Calculate PGS by continent
PGS_height_continent<-with(df_remerged, tapply(GVS, population, mean))
PGS_height_continent
## AFRICA AMERICA CENTRAL-SOUTH ASIA
## -2.019476e-04 7.300819e-04 5.284300e-04
## EAST ASIA EUROPE MIDDLE EAST
## 7.809251e-06 1.055534e-03 5.900705e-04
## OCEANIA Population Set 1
## 1.699612e-04 4.253793e-04
sort(PGS_height_continent, decreasing = TRUE)
## EUROPE AMERICA MIDDLE EAST
## 1.055534e-03 7.300819e-04 5.900705e-04
## CENTRAL-SOUTH ASIA Population Set 1 OCEANIA
## 5.284300e-04 4.253793e-04 1.699612e-04
## EAST ASIA AFRICA
## 7.809251e-06 -2.019476e-04
#transform into Z scores
scale(PGS_height_continent, center = TRUE, scale = TRUE)
## [,1]
## AFRICA -1.51127588
## AMERICA 0.77863670
## CENTRAL-SOUTH ASIA 0.28319594
## EAST ASIA -0.99592224
## EUROPE 1.57824399
## MIDDLE EAST 0.43464117
## OCEANIA -0.59752943
## Population Set 1 0.03000975
## attr(,"scaled:center")
## [1] 0.0004131649
## attr(,"scaled:scale")
## [1] 0.0004070153
Calculate correlation between EDU and Height PGS:
cor(PGS_height, PGS)
## [1] 0.08979982
It is difficult to interpret single population scores because they rely on small (sometimes very small, eg. N<10 samples). The top scores for EDU are achieved by East Asians and the lowest scores by some African populations, Melanesians and Papuans (remarkably, populations that are both genetically and geographically very far apart). Conversely, Europeans have top scores for the Height PGS. East Asians and Africans have the lowest scores. The genotypic scores of Europeans (in particular Northern Europeans, such as Orcadians, French and Russians) and East Asians correspond to the well-known physical differences between these populations. The low score of Africans is difficult to explain, because Africans are not particularly short. However, the lowest scores are achieved by the Pygmies and San, which is in line with predictions. The null correlation between height and EDU suggests that selective pressures on these two traits are unrelated and that the particular rankings are not due to statistical artifacts or unknown biases that might produce higher scores for some populations (e.g. LD breakdown, sample size, etc. ).

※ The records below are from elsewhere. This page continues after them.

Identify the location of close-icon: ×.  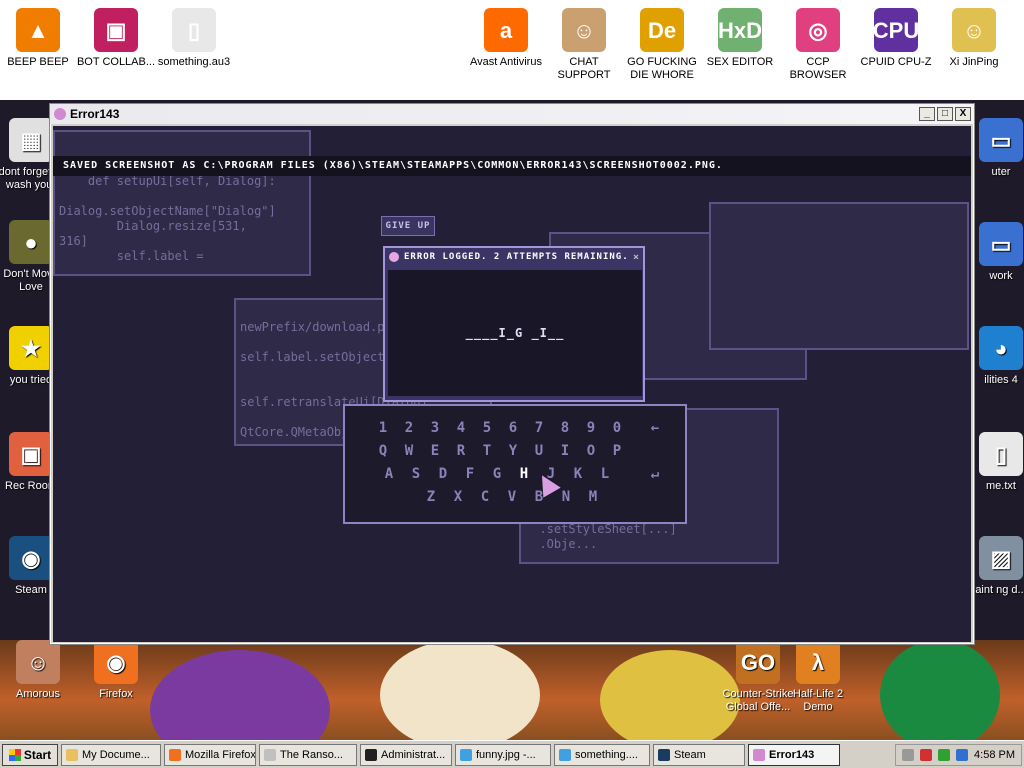
(636, 258).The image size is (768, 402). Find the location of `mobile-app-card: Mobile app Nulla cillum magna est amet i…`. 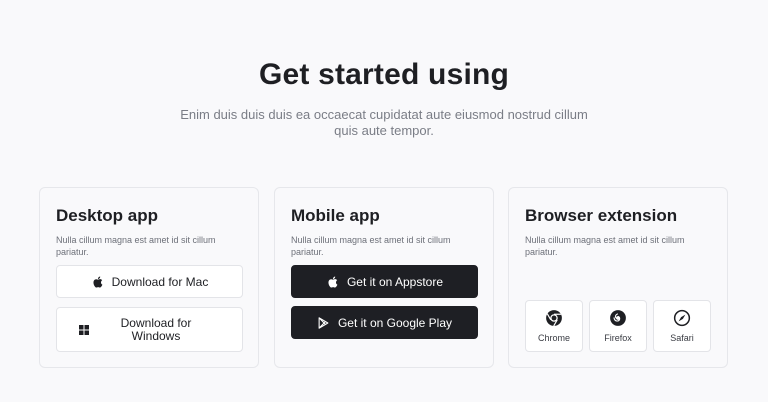

mobile-app-card: Mobile app Nulla cillum magna est amet i… is located at coordinates (384, 278).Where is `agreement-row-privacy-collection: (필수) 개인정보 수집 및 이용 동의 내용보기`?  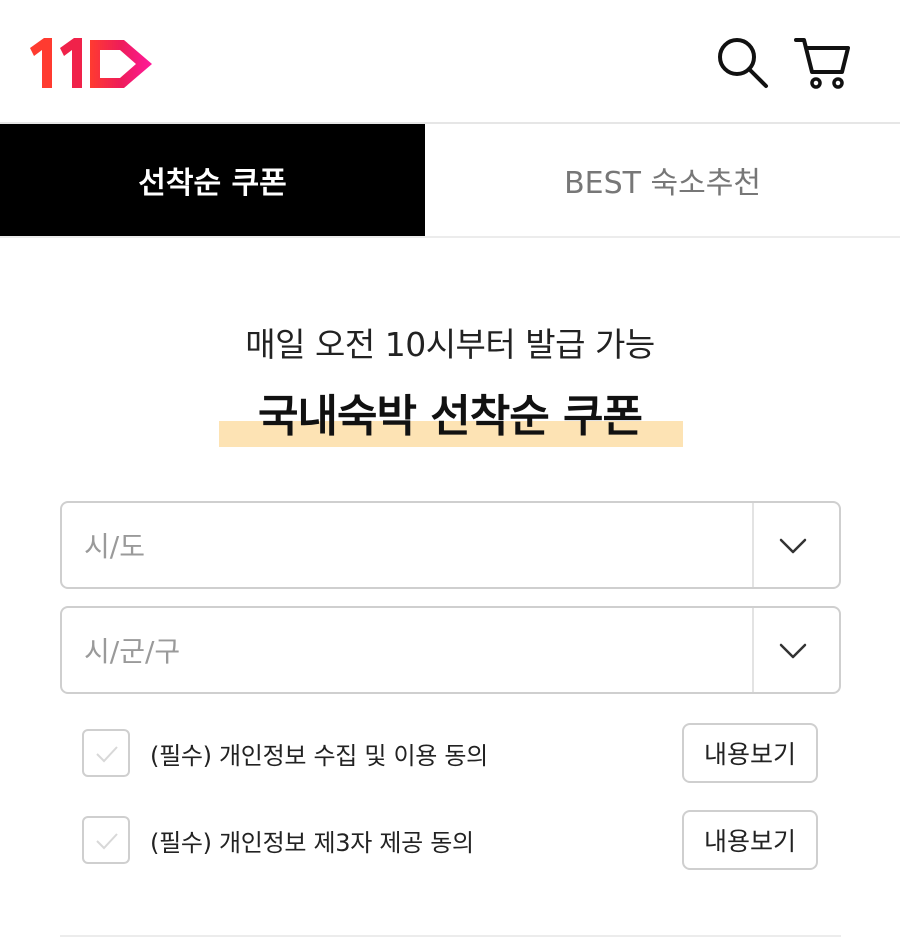 agreement-row-privacy-collection: (필수) 개인정보 수집 및 이용 동의 내용보기 is located at coordinates (452, 753).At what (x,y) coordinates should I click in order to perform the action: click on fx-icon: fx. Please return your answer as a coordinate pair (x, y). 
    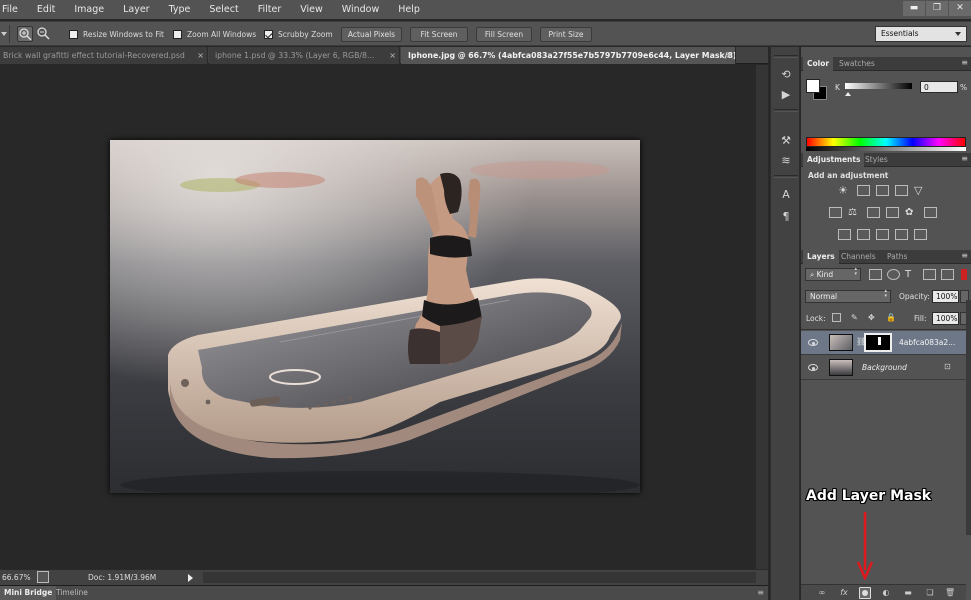
    Looking at the image, I should click on (844, 593).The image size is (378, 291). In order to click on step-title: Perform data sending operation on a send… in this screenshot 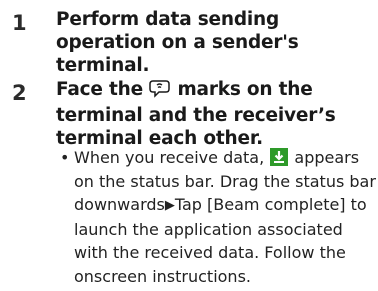, I will do `click(178, 42)`.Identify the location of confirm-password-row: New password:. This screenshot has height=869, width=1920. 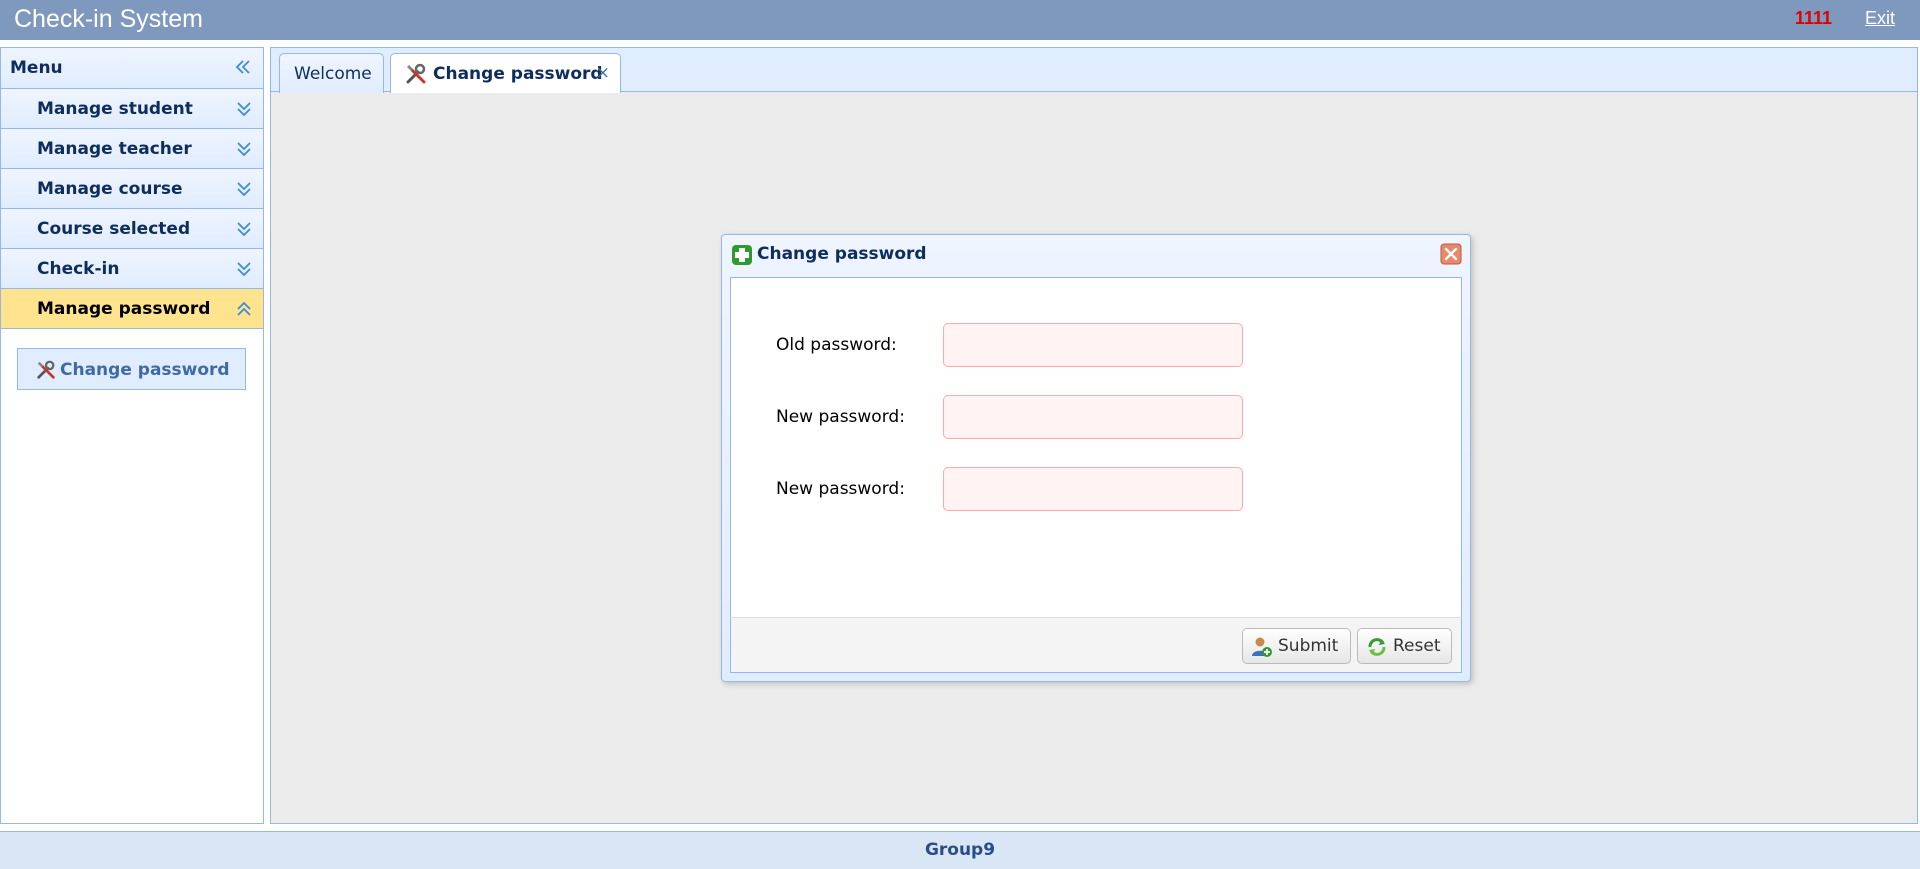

The two major limitations of this approach are: 1) Very low coverage of the HGDP-CEPH database, which comprises only about 10% of all the SNPs present in 1000 Genomes; 2) Very small sample sizes,with some populations numbering less than 10 individuals (e.g. Italy - Tuscan= 8; San=5; Bantu=8; Colombia - Piapoco and Curripaco= 7; China - Lahu=8).
References:
Wood AR, Esko T, Yang J, et al.: Defining the role of common variation in the genomic and biological architecture of adult human height. Nat Genet. 2014; 46(11): 1173–86.